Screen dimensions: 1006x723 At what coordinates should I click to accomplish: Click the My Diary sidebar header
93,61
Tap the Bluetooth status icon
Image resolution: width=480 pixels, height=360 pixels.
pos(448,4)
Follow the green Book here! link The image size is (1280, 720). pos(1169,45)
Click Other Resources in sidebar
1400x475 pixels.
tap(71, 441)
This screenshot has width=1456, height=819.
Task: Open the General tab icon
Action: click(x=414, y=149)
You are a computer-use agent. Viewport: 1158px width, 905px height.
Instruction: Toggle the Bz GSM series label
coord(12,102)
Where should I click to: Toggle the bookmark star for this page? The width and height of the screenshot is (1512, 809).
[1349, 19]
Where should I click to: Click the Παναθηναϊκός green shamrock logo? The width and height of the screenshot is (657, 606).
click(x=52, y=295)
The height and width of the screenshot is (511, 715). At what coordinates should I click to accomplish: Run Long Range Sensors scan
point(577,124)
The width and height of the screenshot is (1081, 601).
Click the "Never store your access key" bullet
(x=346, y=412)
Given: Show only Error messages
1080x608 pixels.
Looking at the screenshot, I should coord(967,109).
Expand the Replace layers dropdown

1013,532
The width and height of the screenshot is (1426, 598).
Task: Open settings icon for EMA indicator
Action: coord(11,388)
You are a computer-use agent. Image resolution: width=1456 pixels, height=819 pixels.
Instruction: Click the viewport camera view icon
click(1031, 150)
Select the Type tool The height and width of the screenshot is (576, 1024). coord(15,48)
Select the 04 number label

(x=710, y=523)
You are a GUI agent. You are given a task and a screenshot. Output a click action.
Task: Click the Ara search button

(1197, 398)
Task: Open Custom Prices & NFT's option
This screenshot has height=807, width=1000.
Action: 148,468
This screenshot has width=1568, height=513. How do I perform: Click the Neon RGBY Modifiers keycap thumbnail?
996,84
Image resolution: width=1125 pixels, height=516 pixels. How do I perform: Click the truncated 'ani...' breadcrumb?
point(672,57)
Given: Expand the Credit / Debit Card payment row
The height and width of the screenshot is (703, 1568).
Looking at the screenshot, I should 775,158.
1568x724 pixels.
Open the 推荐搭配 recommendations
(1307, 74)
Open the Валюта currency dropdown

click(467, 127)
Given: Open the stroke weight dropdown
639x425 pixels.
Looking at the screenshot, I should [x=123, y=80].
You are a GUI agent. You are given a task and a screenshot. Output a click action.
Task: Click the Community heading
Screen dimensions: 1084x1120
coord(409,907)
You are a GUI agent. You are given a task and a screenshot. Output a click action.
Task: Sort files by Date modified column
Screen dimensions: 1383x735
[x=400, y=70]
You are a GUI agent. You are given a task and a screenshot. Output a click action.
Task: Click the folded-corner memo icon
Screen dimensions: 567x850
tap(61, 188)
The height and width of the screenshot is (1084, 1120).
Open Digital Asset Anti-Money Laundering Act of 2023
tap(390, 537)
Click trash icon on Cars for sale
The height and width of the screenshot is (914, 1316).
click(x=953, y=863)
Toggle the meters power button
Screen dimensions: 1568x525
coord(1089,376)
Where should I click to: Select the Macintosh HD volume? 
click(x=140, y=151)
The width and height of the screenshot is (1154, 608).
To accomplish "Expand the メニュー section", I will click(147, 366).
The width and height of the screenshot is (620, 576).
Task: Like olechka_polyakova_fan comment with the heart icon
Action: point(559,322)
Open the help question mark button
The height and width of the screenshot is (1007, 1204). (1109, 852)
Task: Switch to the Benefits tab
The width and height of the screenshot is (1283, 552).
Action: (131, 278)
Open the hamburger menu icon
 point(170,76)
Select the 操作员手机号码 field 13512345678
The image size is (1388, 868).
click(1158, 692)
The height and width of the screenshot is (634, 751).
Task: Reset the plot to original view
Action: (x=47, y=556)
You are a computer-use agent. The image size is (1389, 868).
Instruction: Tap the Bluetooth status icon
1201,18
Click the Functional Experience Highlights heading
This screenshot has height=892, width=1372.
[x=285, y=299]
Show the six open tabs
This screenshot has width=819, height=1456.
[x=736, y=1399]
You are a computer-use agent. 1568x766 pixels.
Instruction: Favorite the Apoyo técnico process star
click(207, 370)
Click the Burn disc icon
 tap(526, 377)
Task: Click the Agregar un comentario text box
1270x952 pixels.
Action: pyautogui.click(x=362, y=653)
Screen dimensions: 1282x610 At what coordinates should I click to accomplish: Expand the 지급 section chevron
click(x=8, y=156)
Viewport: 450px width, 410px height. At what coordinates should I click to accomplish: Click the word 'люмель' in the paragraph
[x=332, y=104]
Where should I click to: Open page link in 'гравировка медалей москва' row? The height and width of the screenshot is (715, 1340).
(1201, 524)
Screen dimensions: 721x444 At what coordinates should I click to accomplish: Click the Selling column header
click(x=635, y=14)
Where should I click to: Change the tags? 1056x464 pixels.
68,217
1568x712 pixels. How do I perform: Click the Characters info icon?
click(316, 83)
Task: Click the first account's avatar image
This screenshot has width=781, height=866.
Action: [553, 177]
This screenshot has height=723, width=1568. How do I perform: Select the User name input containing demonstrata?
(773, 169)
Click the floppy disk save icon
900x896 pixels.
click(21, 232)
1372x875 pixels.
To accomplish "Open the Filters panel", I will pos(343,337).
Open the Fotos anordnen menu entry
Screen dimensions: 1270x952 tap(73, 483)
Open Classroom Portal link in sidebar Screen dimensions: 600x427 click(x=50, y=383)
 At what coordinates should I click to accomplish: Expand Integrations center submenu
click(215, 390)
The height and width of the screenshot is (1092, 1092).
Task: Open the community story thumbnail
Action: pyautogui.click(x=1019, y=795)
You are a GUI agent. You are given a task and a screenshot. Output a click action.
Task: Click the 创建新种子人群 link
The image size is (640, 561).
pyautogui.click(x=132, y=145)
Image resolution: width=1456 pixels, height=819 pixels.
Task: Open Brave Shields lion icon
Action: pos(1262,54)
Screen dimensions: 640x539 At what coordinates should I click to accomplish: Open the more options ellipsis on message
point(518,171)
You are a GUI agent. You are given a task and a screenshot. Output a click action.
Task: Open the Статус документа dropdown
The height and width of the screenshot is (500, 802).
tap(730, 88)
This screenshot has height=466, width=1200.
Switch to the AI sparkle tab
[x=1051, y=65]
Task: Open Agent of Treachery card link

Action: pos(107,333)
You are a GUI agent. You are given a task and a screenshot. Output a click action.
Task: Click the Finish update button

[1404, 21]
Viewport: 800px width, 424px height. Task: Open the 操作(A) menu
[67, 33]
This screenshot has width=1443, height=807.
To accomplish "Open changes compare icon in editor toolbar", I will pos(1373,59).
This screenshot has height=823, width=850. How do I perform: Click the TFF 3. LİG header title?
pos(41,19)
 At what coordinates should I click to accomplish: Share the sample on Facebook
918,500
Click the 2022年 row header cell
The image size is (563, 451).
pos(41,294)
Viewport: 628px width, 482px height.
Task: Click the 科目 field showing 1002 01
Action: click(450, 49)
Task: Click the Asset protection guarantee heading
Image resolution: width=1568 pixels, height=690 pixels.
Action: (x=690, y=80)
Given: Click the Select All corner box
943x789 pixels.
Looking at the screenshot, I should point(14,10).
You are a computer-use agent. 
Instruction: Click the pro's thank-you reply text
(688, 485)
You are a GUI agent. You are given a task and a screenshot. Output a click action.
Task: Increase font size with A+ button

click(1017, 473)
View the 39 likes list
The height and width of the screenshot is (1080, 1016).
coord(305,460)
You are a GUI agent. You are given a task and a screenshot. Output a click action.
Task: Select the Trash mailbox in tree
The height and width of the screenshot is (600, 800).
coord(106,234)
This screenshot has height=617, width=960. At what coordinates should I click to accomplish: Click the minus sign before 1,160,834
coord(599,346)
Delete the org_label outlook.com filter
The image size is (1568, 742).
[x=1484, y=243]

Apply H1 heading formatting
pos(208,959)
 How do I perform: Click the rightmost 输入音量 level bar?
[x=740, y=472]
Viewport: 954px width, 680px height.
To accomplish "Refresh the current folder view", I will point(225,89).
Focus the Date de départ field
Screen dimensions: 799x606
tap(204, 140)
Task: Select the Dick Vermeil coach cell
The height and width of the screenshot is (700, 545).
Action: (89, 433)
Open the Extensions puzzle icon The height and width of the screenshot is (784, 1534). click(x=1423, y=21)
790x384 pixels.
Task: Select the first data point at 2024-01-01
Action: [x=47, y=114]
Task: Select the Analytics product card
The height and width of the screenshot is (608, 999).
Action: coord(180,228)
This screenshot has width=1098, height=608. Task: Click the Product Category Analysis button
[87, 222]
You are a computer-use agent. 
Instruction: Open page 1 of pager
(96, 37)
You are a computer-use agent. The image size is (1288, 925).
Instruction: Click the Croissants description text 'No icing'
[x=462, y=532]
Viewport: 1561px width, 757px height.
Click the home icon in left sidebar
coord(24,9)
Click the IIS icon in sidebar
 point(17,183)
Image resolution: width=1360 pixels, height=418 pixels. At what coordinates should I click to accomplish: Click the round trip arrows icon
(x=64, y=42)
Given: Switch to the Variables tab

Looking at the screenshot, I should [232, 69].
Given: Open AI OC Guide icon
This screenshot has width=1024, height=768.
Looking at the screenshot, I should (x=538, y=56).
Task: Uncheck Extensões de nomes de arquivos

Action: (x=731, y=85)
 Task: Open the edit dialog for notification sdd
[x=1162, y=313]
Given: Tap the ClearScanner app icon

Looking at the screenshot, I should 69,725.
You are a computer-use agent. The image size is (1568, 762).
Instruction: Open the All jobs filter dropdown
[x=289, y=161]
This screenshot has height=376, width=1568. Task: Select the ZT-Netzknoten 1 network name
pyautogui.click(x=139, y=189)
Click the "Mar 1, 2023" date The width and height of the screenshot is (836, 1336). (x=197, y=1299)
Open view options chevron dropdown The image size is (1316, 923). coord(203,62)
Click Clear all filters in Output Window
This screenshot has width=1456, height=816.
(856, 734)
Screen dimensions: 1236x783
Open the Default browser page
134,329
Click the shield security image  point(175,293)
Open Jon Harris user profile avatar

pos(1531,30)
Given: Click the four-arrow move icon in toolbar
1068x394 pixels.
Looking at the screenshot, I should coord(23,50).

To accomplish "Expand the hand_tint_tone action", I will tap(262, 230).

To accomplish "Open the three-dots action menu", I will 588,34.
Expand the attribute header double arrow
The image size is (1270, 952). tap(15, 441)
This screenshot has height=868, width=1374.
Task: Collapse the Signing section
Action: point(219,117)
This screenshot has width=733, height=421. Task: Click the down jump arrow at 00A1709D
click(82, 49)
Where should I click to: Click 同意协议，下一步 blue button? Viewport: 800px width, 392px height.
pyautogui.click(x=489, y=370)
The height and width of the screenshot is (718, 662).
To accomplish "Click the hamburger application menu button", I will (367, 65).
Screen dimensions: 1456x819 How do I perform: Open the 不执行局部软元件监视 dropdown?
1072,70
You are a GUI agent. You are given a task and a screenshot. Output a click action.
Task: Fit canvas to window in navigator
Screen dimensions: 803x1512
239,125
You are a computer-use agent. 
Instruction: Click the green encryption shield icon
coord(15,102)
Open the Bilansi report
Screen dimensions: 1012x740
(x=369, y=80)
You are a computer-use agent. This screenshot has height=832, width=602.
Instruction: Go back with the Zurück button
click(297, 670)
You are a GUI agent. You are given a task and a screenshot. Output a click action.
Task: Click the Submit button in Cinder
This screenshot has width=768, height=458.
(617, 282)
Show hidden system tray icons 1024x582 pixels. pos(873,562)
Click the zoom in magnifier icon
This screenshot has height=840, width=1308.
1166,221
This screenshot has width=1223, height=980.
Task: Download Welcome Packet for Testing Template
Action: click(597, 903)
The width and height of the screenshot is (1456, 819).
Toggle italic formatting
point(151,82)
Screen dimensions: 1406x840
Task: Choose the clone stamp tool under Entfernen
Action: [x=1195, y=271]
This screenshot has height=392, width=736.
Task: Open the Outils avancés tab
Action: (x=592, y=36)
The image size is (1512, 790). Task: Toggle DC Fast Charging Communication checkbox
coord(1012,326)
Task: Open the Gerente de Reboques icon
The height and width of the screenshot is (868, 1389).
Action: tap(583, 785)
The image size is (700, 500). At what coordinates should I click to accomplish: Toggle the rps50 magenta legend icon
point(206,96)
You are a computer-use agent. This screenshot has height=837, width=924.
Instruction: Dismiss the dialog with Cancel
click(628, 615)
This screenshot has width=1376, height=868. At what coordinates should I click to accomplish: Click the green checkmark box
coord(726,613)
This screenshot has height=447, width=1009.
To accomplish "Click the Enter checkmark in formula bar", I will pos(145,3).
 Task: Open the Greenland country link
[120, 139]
___
DESCRIPTION OF THE TASK:
Print the lines above word for word, starting at the first one and ending at the line that contains "(x=346, y=412)".

SOLUTION FOR THIS EXERCISE:
Screen dimensions: 1006x723 At what coordinates should I click to accomplish: Click the My Diary sidebar header
93,61
Tap the Bluetooth status icon
Image resolution: width=480 pixels, height=360 pixels.
pos(448,4)
Follow the green Book here! link The image size is (1280, 720). pos(1169,45)
Click Other Resources in sidebar
1400x475 pixels.
tap(71, 441)
This screenshot has width=1456, height=819.
Task: Open the General tab icon
Action: click(x=414, y=149)
You are a computer-use agent. Viewport: 1158px width, 905px height.
Instruction: Toggle the Bz GSM series label
coord(12,102)
Where should I click to: Toggle the bookmark star for this page? The width and height of the screenshot is (1512, 809).
[1349, 19]
Where should I click to: Click the Παναθηναϊκός green shamrock logo? The width and height of the screenshot is (657, 606).
click(x=52, y=295)
The height and width of the screenshot is (511, 715). At what coordinates should I click to accomplish: Run Long Range Sensors scan
point(577,124)
The width and height of the screenshot is (1081, 601).
Click the "Never store your access key" bullet
(x=346, y=412)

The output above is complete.